Bazılarına göre bu âyet-i kerimede yer alan ”nefs" kelimesinden maksat, ruhtur. Ve yukarıdaki ifade, ruha insan ölürken söylenir. Nitekim Abdullah b. Ömer (radıyallahü anhüma)'den bu mânâyı destekleyen şöyle bir rivayet gelmektedir: ”Mü'min olan kul vefa at edeceği zaman Allahü teâlâ  iki melek ve çok değerli cennet hediyesi gönderir. Kulun ruhuna şöyle hitap olunur: 'Ey huzura kavuşmuş ruh!
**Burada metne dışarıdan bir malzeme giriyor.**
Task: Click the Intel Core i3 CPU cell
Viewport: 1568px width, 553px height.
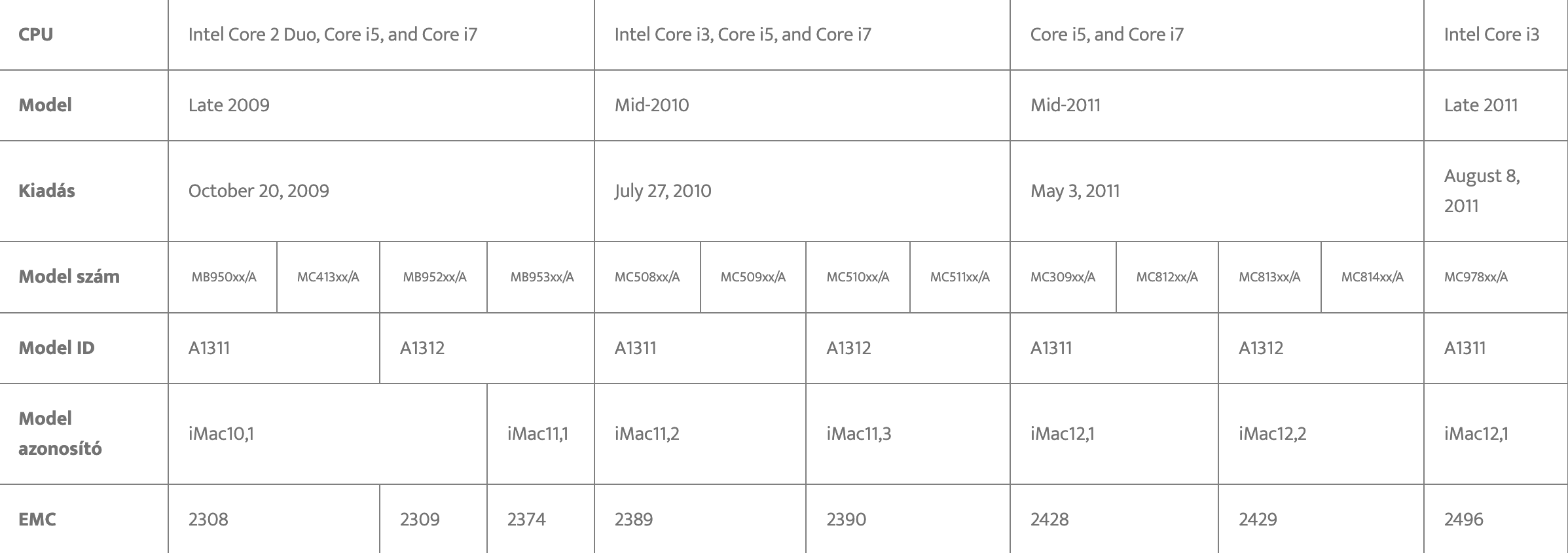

Çık. Ruha ve reyhana çık. Rabbin senden hoşnut olarak çık.' Bu hitaptan sonra kulun ruhu, insanın burnunda duyduğu en hoş misk kokusu gibi çıkar. Semanın etrafındaki melekler yeryüzünden hoş bir ruh geldi, hoş bir koku yükseldi derler ve bu ruh hangi kapıya gelirse derhal açılır. Herhangi bir meleğe rastlar rastlamaz melek kendisine selâm verir ve sonunda ruh Rabbine getirilir ve secdeye kapanır. Sonra Mika il'e denir ki: 'Bu ruhu al, müminlerin nefislerinin bulunduğu yere koy,' sonra emrolunur ve mü'minin kabri yetmiş arşın genişletilir ve orada kendisine reyhan kokusu verilir. Artık o kimse tıpkı bir gelin gibidir. Uyur ve kendisini ancak en sevdiği kimseden başkası uyandırmaz." (5)

5- Yukarıdaki ifadeler Ahmed b. Hanbel'in Müsned'inde tahrîc etmiş olduğu uzunca hadisin bir kısmıdır. Hadisi Hafız İbn Kesîr tefsirinde 2/297'de rivayet eder. Hadisin baş tarafı şu şekildedir: ”Mü'min olan kulun dünyadan ayrılma ve âhirete yönelme zamanı gelince kendisine semadan yüzleri güneş gibi bembayaz melekler inerler. Beraberlerinde cennet kefenlerinden bir kefen, cennet hanûtundan (hoş koku) vardır. Nihayet gelip mü'min kulun gözünün görebileceği noktaya kadar varıp otururlar. Sonra ölüm meleği gelir ve kulun basuruna oturur. Ona der ki: Ey hoş olan nefis! Allah'ın mağfiretine ve hoşnutluğuna gitmek üzere çık. Ve ruh su kabının ağzından damlanın dökülmesi gibi bedenden çıkar ve onu ölüm meleği alır. Ancak beyaz yüzlü melekler bir an bile bu ruhu onun eline bırakmazlar ve derhal kendileri alıp söz konusu kefene ve hanûta sararlar. Müminin ruhundan yeryüzünde bulunan misk kokularının en hoşu gibi bir koku çıkar. Ve beyaz yüzlü melekler bu ruhu alıp semaya yükselirler. Orada karşılaşmış oldukları her melek topluluğu bu hoş koku neyin nesidir diye sorarlar..." Hadisin bundan sonraki kısmı yukarıda metinde geçti. Hadisin tamamı için bkz. Muhtasaru Tefsiri İbn Kesîr, 2/297.

Fecr Sûresinin tefsiri Allah'ın yardımı ve tevfîkıyle sona erdi.